Given that sumoylation inhibits CBP activity via an HDAC-dependent mechanism (Fig. 3E) and Daxx has the capacity to associate with HDAC1 and HDAC2 (29, 30), we next examined whether sumoylation of CBP leads to the association of HDAC1 and HDAC2 through a Daxx-dependent manner, contributing to the transcription inhibition. To this end, 293 cells transfected with Gal-CBP WT or 3KR and p5XGal-E1B-Luc constructs were subjected to ChIP analyses. As shown in Fig. 5D Left, the recruitment of endogenous HDAC2 to the Gal-driven E1B promoter, like Daxx, was markedly elevated in the Gal-CBP WT, but not 3KR, transfected samples as compared to the control Gal-DBD-transfected samples. By contrast, the binding of HDAC1 and HDAC3 to this promoter region is irrelevant to CBP or CBP sumoylation, as evidenced by the extents of HDAC1 and HDAC3 recruited by Gal-CBP WT and 3KR were very similar to that of Gal-DBD. These findings suggest that sumoylation of CBP specifically causes HDAC2 association. To further demonstrate the HDAC2 recruited by sumoylated CBP is Daxx-dependent, we performed the ChIP experiments along with pSUPER-Daxx transfection. Notably, depletion of endogenous Daxx protein by pSUPER-Daxx attenuated the level of HDAC2 recruited by Gal-CBP WT to the Gal-driven E1B promoter to the extent close to that of Gal-CBP 3KR (Fig. 5D Right, lanes 2 and 3), suggesting an essential role of Daxx for HDAC2 to associate with sumoylated CBP. Collectively, these findings suggest a model that sumoylation negatively regulates CBP transcriptional potential by recruiting Daxx and HDAC2.

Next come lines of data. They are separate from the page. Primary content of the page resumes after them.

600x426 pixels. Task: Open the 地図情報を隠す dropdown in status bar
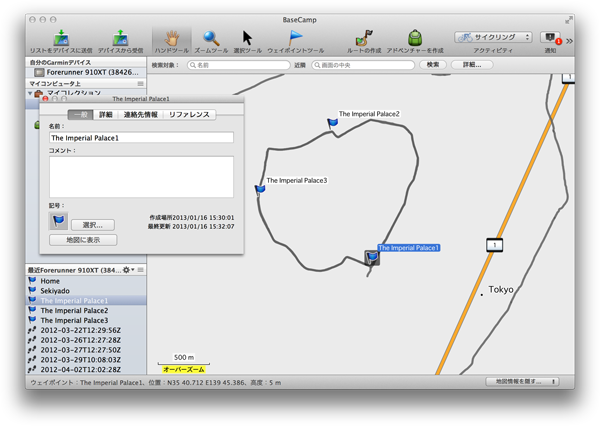coord(520,382)
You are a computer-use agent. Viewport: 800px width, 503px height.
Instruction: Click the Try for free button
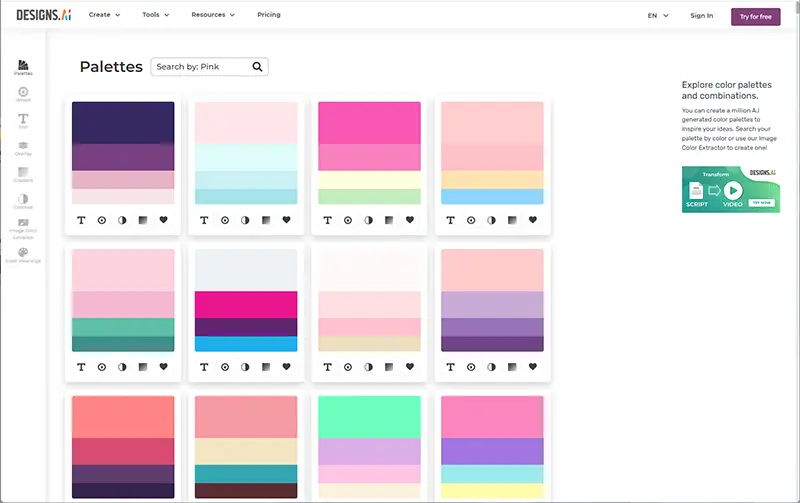click(755, 15)
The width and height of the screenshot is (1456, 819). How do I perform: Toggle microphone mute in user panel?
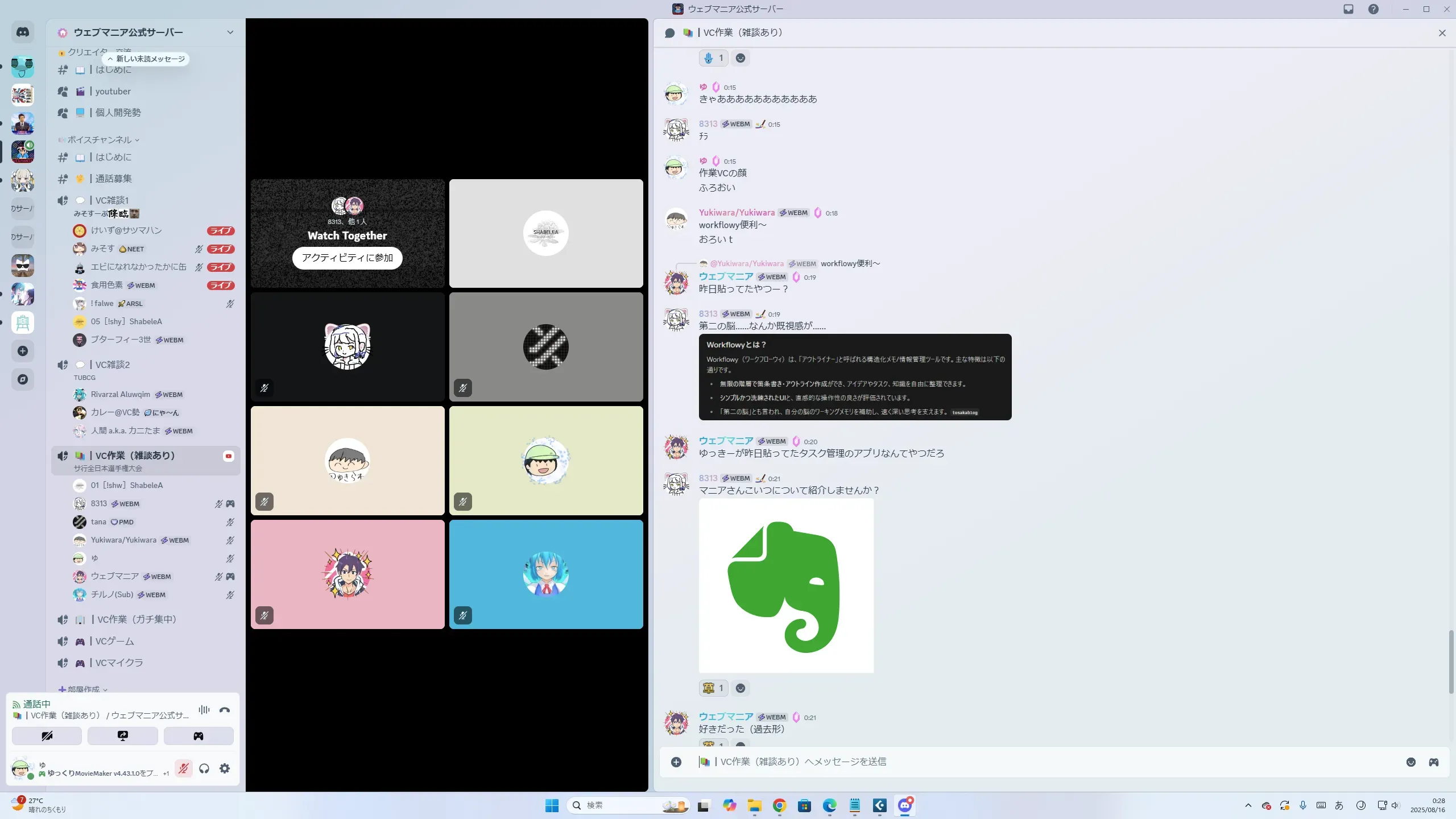click(183, 768)
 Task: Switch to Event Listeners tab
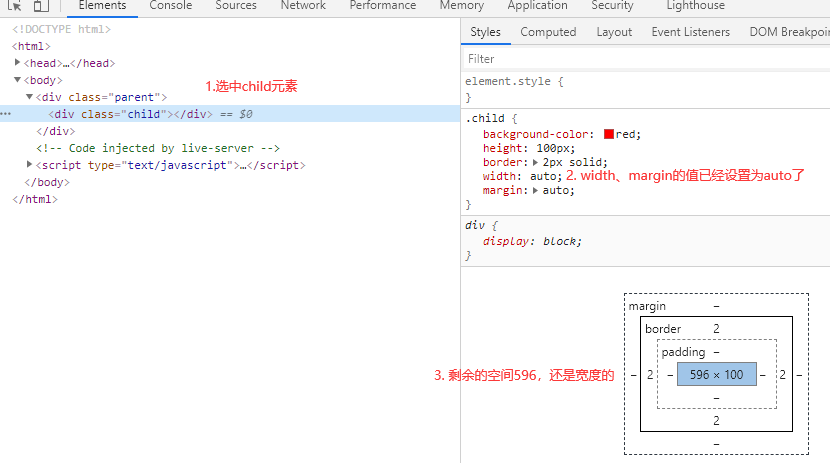[x=690, y=32]
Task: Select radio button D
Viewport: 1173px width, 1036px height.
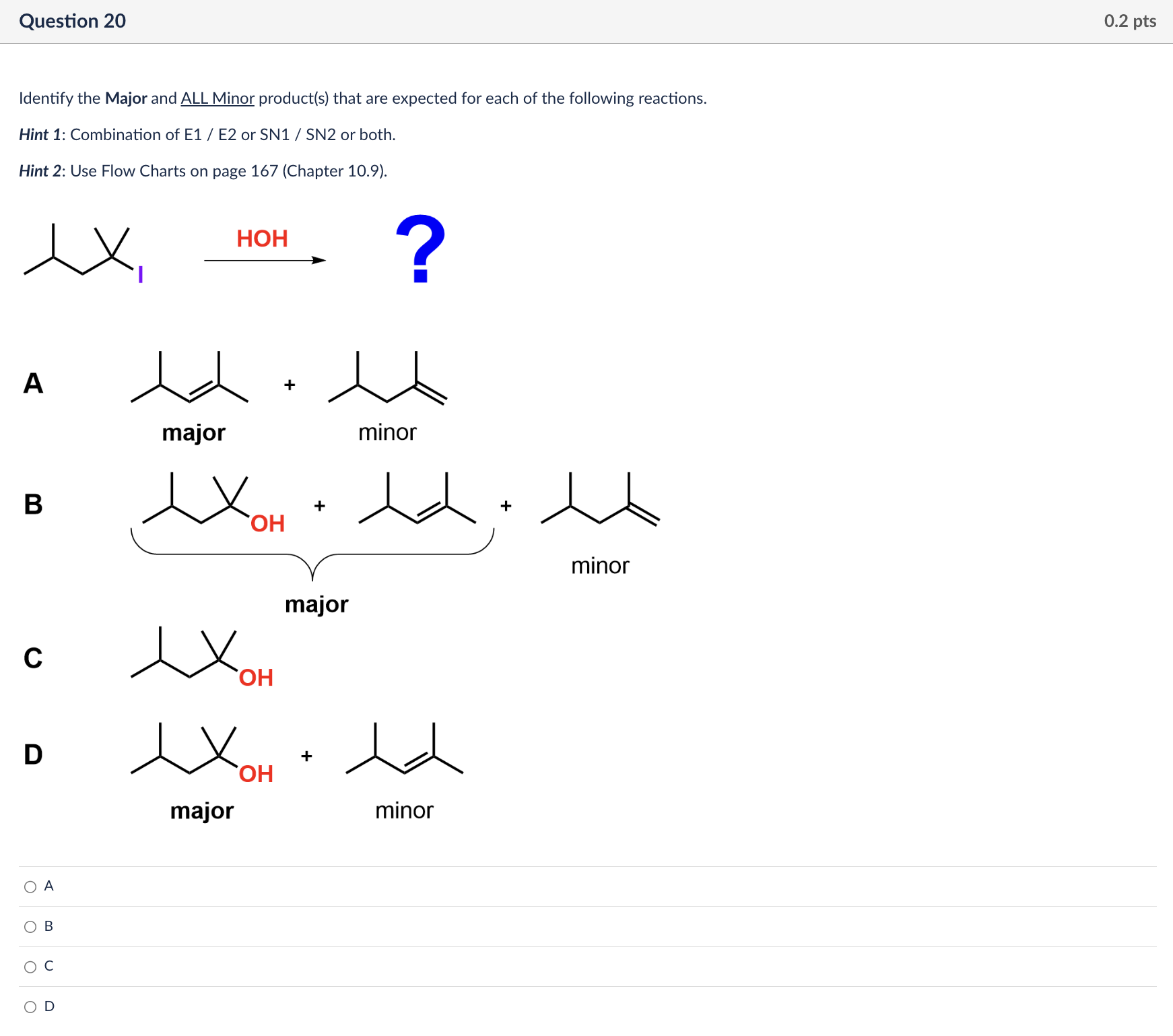Action: 30,1006
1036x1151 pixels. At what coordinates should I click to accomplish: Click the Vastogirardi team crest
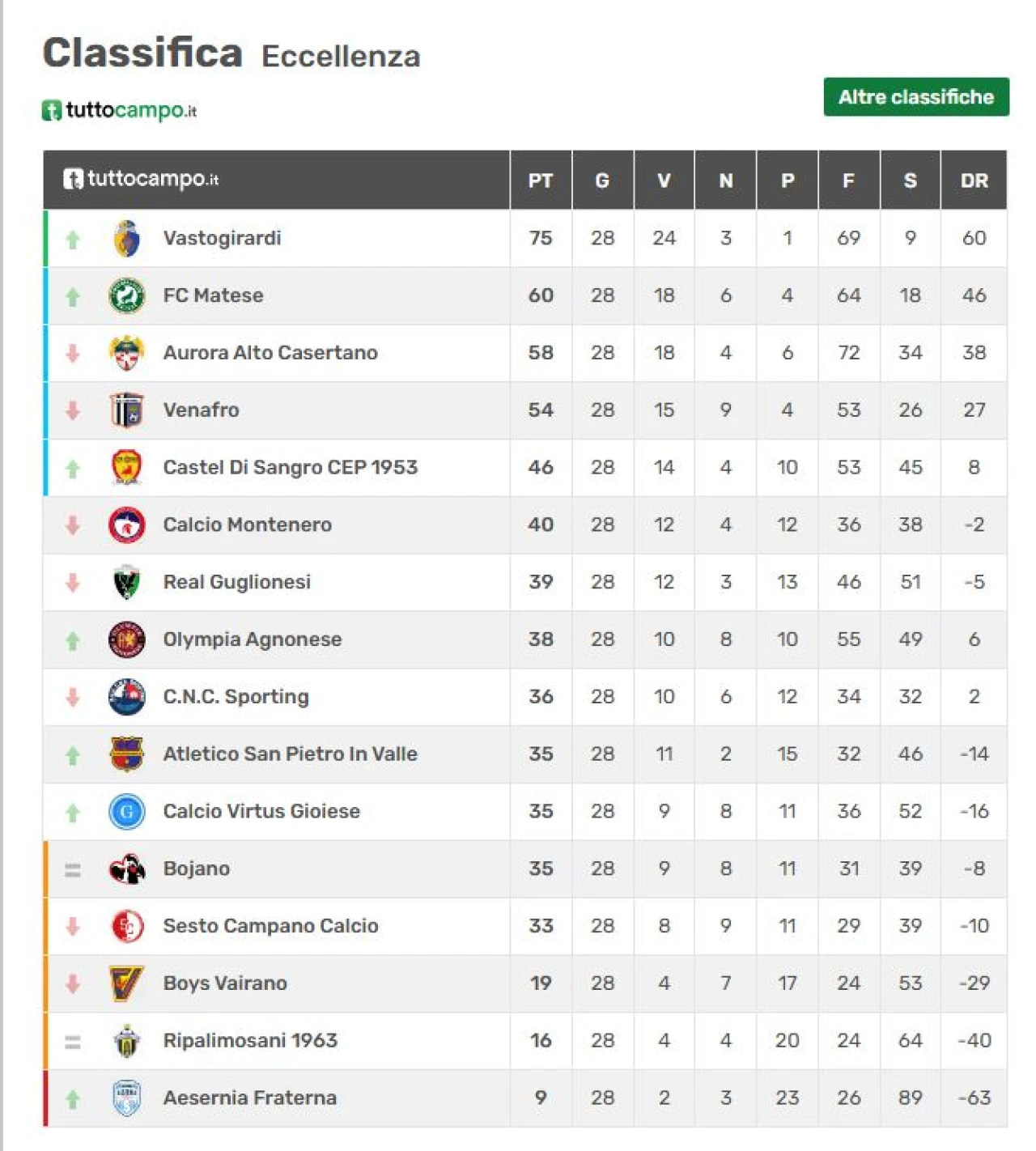click(x=127, y=239)
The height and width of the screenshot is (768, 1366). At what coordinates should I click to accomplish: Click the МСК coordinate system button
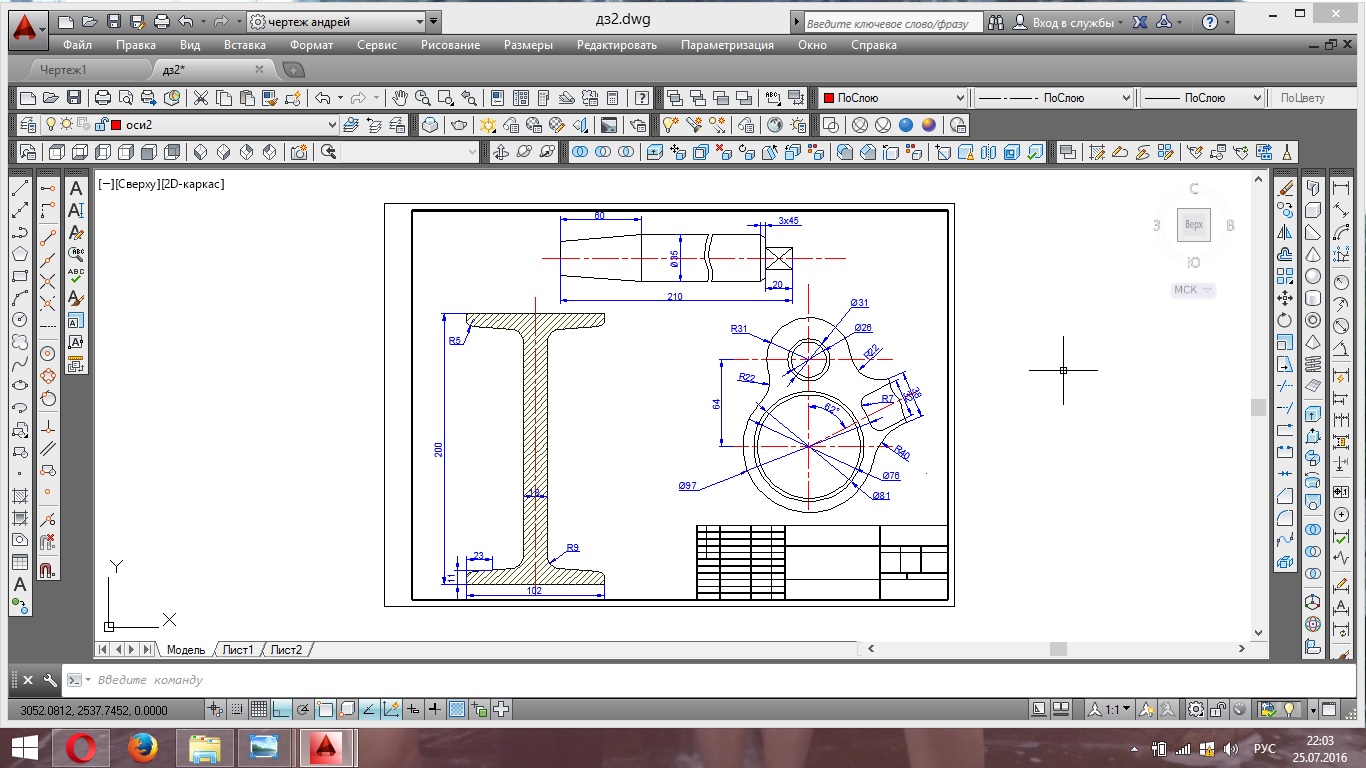1192,290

Although the SUMO-mediated transcriptional repression of both CBP and its paralogue p300 is via an HDAC-dependent manner (Fig. 3E and ref. 7), the present study, along with the report from Hay and coworkers (7), clearly indicate that the sumoylation-dependent repression mechanism of CBP and p300 is distinct. Sumoylation of p300 leads to recruit HDAC6 directly, whereas sumoylation of CBP recruits Daxx then HDAC2. Such distinct specificity in recruiting transcriptional corepressors likely results from the sequences surrounding the SUMO modification sites that provide a conformational preference for specific recognition by these transcriptional corepressors. Indeed, the sumoylation sites of p300 coactivator were mapped to K1020 and K1024 (7). Sequence alignment of both CBP and p300 revealed that p300 K1020 resembles CBP SUMO-conjugation site K1057, whereas other SUMO acceptor lysines in CBP and p300 are unrelated (Fig. 12, which is published as supporting information on the PNAS web site), indicating that both factors have different contexts of SUMO modification. This diverse sumoylation context may determine the distinct recruitment of HDAC6 and Daxx by p300 and CBP, respectively.

Because CBP functions as a coactivator of many transcription factors, our findings that Daxx suppresses CBP transcriptional activity may explain, in part, that cotransfection of Daxx represses various reporter activities (38). However, Emelyanov et al. (37) have recently shown that Daxx acts as a transcriptional coactivator or corepressor of Pax5 protein depending on the cellular contexts. In certain mouse B cells, Daxx apparently enhances Pax5-mediated reporter activity through the recruitment of CBP to Pax5-Daxx complexes (37). In this study, Daxx functions as a bridge factor between Pax5 and CBP, instead of acting as a transcriptional corepressor. Whether specific configuration of transcriptional complexes of transcription factor, Daxx, and CBP determines the role of Daxx in transactivation or transrepression requires further investigation.